Center for Behavioral Institutional Design (C-BID)

According to OECD estimates, in the decade after the Great Recession of 2008, governments around the world established more than 200 “behavioral units” with the express aim of incorporating insights from behavioral social science to improve the efficacy of public policy. The rapid surge in the demand for behavioral public policy poses two significant challenges. First, while the limits of traditional models in predicting human behavior are well documented, there is a lack of alternative models that can account for the observed diversity in behavior. Second, the implications of the observed behavioral diversity for policy and institutional design are still not well understood. In line with this fact, in recent years, there have been reports of a growing number of unsuccessful behavioral policies and associated squandering of public resources.

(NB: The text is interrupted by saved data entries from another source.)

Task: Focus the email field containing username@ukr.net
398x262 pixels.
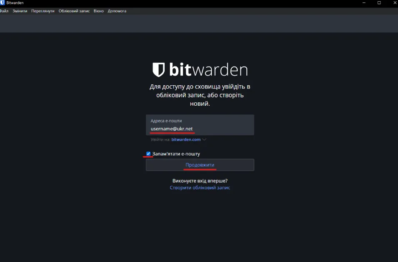Action: click(200, 129)
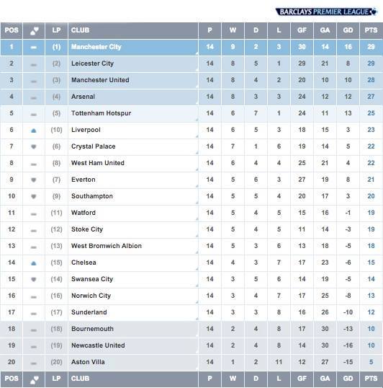Click Arsenal's 27 points value

(x=371, y=97)
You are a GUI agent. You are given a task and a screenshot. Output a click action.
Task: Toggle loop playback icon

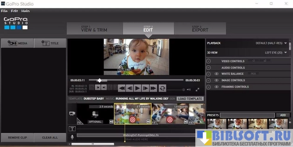162,88
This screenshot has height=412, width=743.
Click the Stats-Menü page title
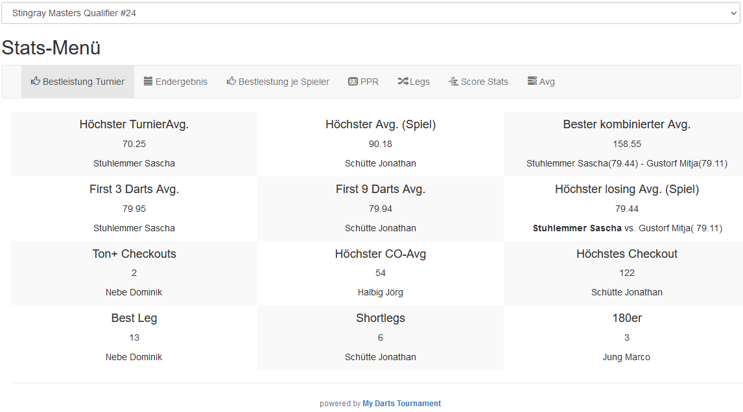51,48
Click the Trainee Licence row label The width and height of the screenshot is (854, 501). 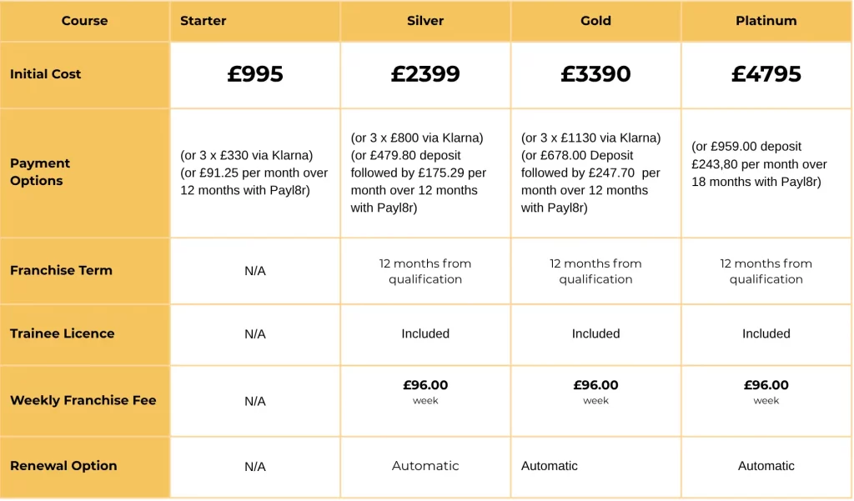[63, 333]
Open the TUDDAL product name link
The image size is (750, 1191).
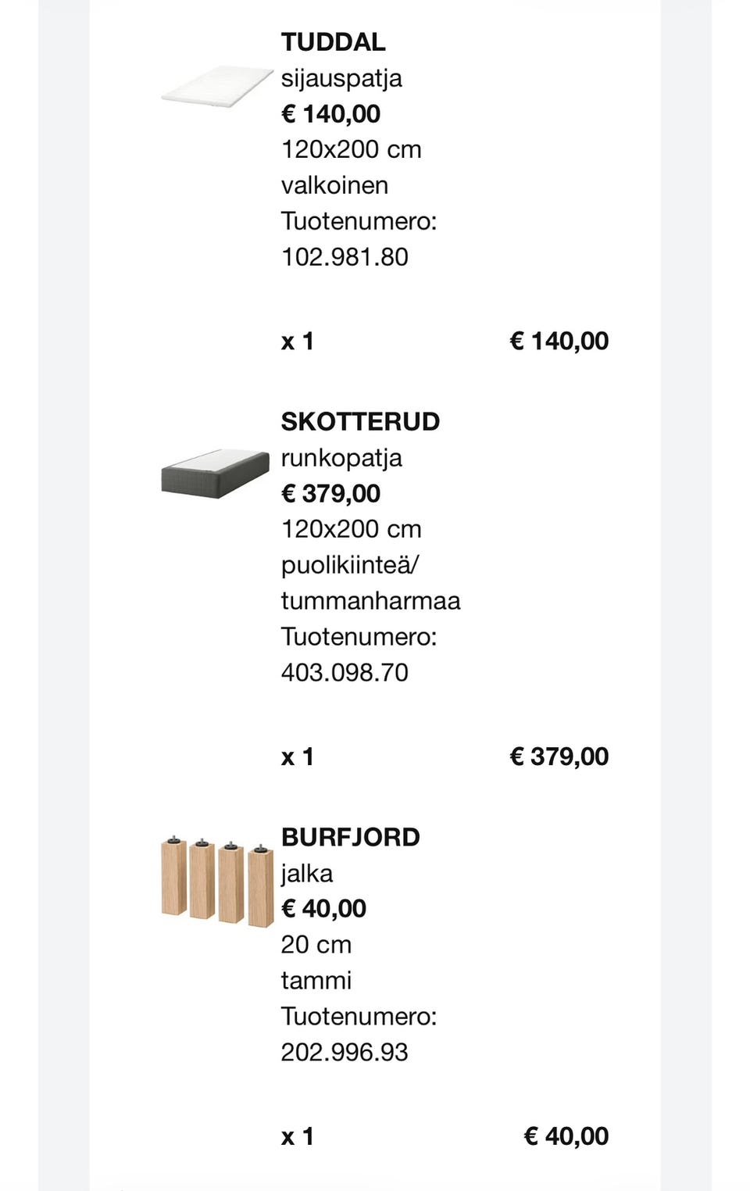point(334,42)
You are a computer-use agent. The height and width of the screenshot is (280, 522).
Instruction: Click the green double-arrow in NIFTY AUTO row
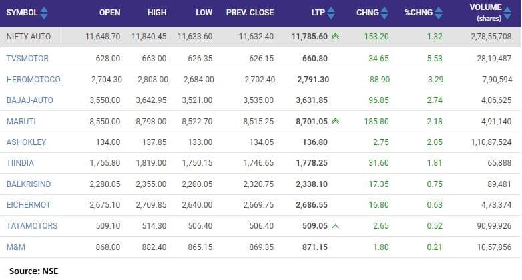[334, 37]
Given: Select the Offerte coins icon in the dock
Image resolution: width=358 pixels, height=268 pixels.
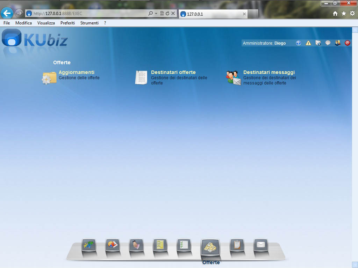Looking at the screenshot, I should (210, 247).
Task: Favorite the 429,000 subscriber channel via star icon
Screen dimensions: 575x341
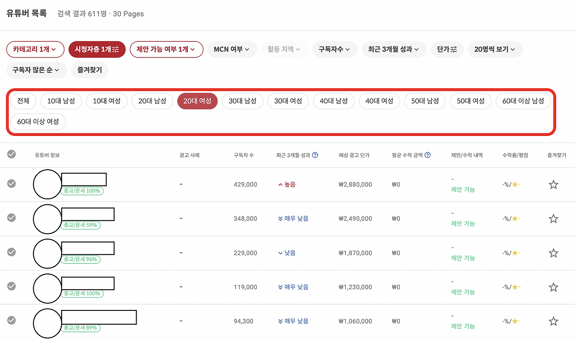Action: (553, 184)
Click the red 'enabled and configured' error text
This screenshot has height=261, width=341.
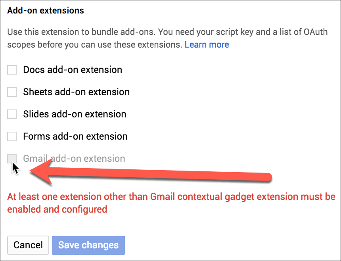(57, 209)
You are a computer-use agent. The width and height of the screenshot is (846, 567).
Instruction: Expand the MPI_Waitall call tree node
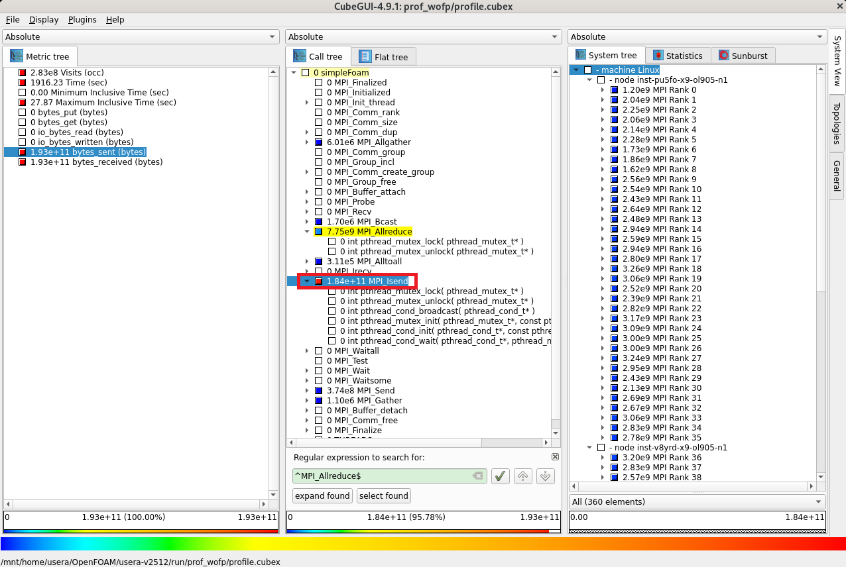pos(307,351)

The overarching long-term goal of the Center for Behavioral Institutional Design at NYU Abu Dhabi (C-BID) is to construct empirically-validated models of human behavior and use them to design and implement policies and institutions that will improve social welfare. For this purpose, C-BID will bring together faculty from across the NYU Global Network, across the social and behavioral sciences (economists, political scientists, psychologists, sociologists, and neuro-scientists), as well as leading policymakers, to establish a globally-recognized knowledge hub for behavioral social science and public policy.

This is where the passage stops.